Although it is indicated above that the threshold retaining means include a rated column that buckles under a determined critical buckling force, any other threshold retaining means could be used, such as an oil chamber that is closed by a rated valve that opens when the pressure inside the chamber reaches a critical threshold.

Claims

1. An overpressure and bottoming detector for a shock-absorber or the like, the detector including a hollow body inside which a piston slides sealingly and that is designed to be subjected to a pressure via an inlet of the body that is in communication with an enclosure inside which said pressure exists, the piston being retained in position against the pressure by threshold retaining means adapted to release the piston when the pressure reaches or exceeds said threshold in such a manner that the piston is pushed under the effect of the pressure towards an indication position, and wherein the piston is secured to a pin that projects from the inlet of the body so as to be capable of being pushed against the threshold retaining means.

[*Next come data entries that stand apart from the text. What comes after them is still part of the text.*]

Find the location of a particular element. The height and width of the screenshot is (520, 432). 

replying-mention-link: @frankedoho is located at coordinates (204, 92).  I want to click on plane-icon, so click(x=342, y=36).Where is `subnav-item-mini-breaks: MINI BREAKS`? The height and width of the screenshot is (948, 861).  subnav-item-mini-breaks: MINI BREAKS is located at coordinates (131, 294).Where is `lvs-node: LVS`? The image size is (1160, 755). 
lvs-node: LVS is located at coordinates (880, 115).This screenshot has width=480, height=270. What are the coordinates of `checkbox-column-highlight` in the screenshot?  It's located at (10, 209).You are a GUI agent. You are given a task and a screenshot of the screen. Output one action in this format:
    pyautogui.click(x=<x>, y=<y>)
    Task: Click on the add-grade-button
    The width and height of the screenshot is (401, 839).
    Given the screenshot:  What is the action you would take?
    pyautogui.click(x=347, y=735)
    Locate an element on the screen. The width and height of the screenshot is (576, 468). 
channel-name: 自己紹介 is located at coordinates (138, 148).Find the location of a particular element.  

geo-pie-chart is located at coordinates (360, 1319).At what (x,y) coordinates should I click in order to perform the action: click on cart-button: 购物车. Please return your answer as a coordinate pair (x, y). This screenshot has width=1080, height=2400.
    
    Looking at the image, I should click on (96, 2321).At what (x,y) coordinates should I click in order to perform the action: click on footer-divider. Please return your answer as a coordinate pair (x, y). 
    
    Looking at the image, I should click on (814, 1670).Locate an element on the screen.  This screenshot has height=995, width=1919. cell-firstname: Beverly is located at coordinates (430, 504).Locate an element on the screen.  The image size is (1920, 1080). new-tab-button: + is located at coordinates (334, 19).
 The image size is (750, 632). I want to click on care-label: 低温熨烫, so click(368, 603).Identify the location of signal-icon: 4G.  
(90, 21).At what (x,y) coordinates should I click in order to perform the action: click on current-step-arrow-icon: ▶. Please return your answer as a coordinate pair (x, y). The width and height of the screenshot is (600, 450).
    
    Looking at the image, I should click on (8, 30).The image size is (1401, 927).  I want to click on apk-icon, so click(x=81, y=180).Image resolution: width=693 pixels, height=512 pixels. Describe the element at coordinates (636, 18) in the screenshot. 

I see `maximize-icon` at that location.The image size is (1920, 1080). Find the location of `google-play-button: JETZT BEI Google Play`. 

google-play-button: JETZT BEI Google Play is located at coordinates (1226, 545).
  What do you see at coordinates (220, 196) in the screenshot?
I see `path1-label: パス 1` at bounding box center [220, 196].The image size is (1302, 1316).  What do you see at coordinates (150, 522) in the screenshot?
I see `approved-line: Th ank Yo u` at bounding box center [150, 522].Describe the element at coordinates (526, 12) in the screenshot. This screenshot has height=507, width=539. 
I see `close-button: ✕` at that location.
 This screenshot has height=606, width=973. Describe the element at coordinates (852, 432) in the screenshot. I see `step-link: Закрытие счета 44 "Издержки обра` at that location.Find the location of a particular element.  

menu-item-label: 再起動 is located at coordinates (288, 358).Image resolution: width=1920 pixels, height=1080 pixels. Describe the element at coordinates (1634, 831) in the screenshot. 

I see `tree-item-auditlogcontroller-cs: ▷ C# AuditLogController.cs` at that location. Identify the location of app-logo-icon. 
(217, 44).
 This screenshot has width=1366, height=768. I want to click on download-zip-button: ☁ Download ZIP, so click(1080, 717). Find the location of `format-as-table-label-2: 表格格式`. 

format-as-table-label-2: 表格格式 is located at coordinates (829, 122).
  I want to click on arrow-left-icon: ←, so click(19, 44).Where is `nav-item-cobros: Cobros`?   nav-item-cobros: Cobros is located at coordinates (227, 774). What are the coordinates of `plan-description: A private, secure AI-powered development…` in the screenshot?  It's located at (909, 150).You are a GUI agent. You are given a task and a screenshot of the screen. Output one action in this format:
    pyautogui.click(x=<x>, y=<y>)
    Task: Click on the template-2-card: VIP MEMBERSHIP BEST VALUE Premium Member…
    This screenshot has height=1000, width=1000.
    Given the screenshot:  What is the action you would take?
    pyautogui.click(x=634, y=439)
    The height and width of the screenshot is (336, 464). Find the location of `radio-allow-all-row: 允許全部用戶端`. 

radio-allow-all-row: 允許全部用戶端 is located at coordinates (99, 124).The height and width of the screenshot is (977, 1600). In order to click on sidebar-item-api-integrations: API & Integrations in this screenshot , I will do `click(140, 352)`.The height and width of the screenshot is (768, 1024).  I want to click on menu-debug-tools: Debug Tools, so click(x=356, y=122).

2. A detector according to claim 1, wherein the threshold retaining means comprise a rated column designed to buckle at a determined critical buckling force.

3. A detector according to claim 1, wherein the piston is associated with a visual indicator that projects from the body of the detector when the piston has been pushed.

4. A detector according to claim 1, wherein the retaining means and the piston are enclosed inside a portion of the body that is tamperproof in that replacing the retaining means is impossible.

5. A detector according to claim 4, wherein the portion of the body receiving the piston and the retaining means is closed by a lid retained by a retainer ring, the ring itself being covered by a crimped metal sheet.